On this publish, we explored how a naïve strategy to TorchMetrics can introduce CPU-GPU synchronization occasions and considerably degrade PyTorch coaching efficiency. Utilizing PyTorch Profiler, we recognized the strains of code accountable for these sync occasions and utilized focused optimizations to remove them:

  • Explicitly specify a weight tensor when calling the MeanMetric.replace operate as an alternative of counting on the default worth.
  • Disable NaN checks within the base Aggregator class or substitute them with a extra environment friendly different.
  • Fastidiously handle the system placement of every metric to attenuate pointless transfers.
  • Disable cross-device metric synchronization when not required.

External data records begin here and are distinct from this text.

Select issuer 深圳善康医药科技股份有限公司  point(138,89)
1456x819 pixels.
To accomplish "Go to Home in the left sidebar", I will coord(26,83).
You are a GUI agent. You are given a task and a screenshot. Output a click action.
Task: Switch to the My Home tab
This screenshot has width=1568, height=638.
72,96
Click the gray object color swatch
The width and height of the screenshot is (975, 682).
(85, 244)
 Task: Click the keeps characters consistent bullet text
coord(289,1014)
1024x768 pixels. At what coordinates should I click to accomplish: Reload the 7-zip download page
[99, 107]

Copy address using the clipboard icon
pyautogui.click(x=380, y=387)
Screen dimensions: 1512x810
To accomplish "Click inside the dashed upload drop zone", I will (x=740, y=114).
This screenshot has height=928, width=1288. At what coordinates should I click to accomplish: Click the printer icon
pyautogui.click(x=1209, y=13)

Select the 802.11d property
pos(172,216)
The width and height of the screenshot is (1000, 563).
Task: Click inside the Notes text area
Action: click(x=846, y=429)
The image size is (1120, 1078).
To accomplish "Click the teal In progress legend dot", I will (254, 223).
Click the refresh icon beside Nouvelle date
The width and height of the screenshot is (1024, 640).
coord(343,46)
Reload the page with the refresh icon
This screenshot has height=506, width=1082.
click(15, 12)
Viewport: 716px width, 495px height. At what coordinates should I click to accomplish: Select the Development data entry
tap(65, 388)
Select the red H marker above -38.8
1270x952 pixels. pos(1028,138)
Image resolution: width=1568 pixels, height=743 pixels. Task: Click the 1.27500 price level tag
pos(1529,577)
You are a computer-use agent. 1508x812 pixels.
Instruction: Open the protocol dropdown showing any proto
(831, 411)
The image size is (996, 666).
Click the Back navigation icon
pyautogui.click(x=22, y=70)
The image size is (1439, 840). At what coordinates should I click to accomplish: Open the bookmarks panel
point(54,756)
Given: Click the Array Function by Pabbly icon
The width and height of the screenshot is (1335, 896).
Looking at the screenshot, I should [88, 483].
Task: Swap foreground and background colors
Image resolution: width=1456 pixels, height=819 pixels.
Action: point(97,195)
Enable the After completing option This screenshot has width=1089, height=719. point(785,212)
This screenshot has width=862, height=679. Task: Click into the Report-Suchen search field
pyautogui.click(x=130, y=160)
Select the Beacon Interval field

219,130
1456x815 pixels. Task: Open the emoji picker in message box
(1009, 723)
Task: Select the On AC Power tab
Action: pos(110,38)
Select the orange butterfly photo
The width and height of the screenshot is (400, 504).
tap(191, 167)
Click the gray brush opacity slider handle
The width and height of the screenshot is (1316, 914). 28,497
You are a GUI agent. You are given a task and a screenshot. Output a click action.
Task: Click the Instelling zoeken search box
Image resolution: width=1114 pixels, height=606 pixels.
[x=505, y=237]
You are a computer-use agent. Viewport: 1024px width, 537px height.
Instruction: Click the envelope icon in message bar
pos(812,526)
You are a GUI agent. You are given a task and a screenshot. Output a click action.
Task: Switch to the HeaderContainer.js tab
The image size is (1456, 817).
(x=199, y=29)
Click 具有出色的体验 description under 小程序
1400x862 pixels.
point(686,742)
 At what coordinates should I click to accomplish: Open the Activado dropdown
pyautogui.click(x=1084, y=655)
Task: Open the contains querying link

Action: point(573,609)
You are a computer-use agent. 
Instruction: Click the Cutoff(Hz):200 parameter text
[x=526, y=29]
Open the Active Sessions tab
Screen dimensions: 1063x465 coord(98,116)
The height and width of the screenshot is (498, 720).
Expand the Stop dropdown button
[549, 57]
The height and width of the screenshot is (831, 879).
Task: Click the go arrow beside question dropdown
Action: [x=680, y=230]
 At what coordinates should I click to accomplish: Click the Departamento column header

  • When the metric resides on a GPU, convert floating-point scalars to tensors earlier than passing them to the replace operate to keep away from implicit synchronization.

We now have created a devoted pull request on the TorchMetrics github web page overlaying a number of the optimizations mentioned on this publish. Please be at liberty to contribute your individual enhancements and optimizations!